Daphne vs Dockside Blue
Both from Sherwin-Williams's palette. Both sit in the blue family, which is useful context if you're narrowing within a single hue direction. Dockside Blue (LRV 43) reflects noticeably more light than Daphne (LRV 32), a difference of 11 points that becomes especially apparent in rooms with limited natural light. Both lean cool, so they'll behave similarly in mixed or changing light conditions. The ΔE 8.9 gap is real but not dramatic — close enough to use together, distinct enough to matter as a choice. Below you'll find 2 real-room photo comparisons where both colors appear side by side, plus 5 simulated room previews.
Daphne vs Dockside Blue in Real Spaces
2 real rooms side by side. Daphne and Dockside Blue are close enough that the difference can be hard to judge from a chip alone — these photos show how each reads at scale, across different spaces and lighting conditions.
Living Room
In a living room, color works across both daylight and evening light — the same wall can read very differently at noon and at 8pm. The LRV gap is large enough that Dockside Blue will make the room feel meaningfully brighter than Daphne would.
Bathroom
Bathrooms are one of the few spaces where you're genuinely enclosed by the paint color, which makes the choice between these two more consequential. Dockside Blue reflects noticeably more light off the walls, making the space read more open than Daphne.
Color Details
Daphne vs Dockside Blue Simulated Comparison
5 simulated room previews — drag the slider on each to see Daphne on one side and Dockside Blue on the other.

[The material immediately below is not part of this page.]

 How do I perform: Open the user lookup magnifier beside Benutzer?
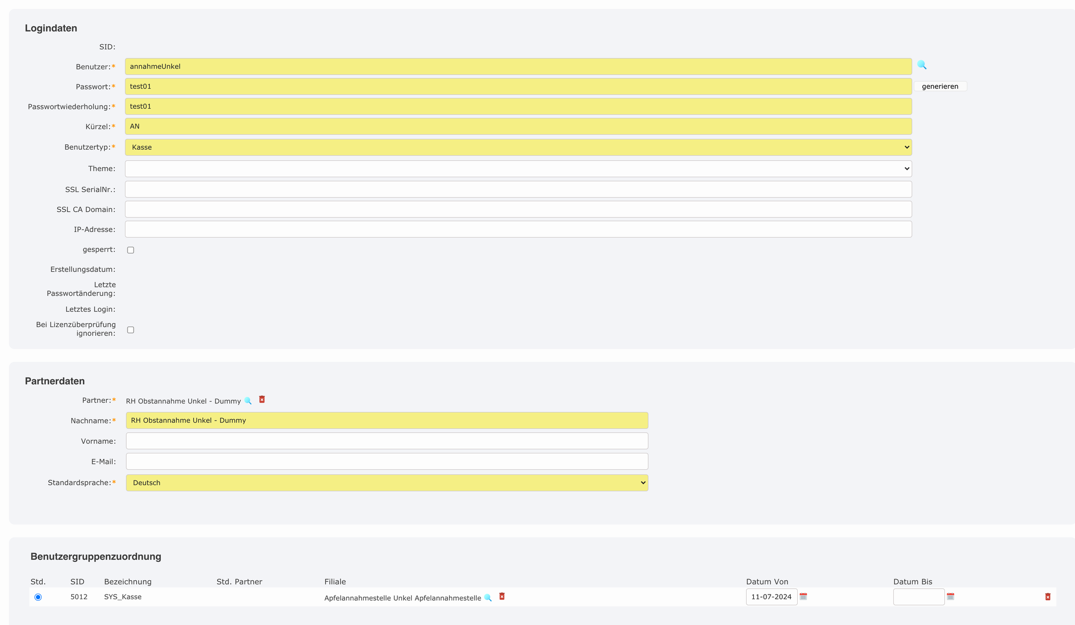pyautogui.click(x=922, y=64)

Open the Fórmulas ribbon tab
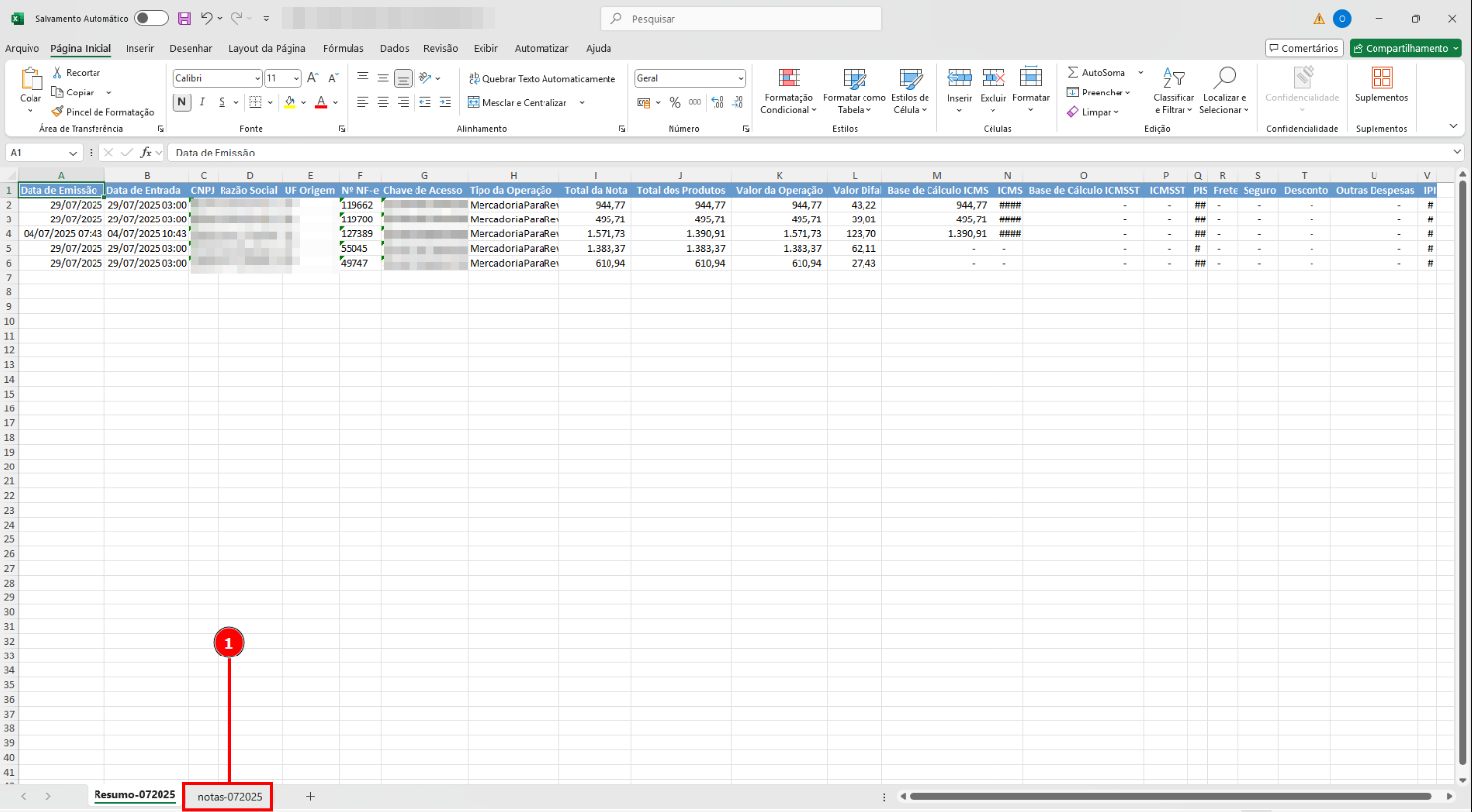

Digital color is approximate. These simulations are generated from the manufacturer's hex values and overlaid on grayscale room photos — your screen's calibration, brightness, and viewing angle all affect how they render. Before committing to either color, test physical samples in your own space under the light you actually live with.
More Daphne comparisons
See how Daphne stacks up against other well-photographed colors across different brands and tones.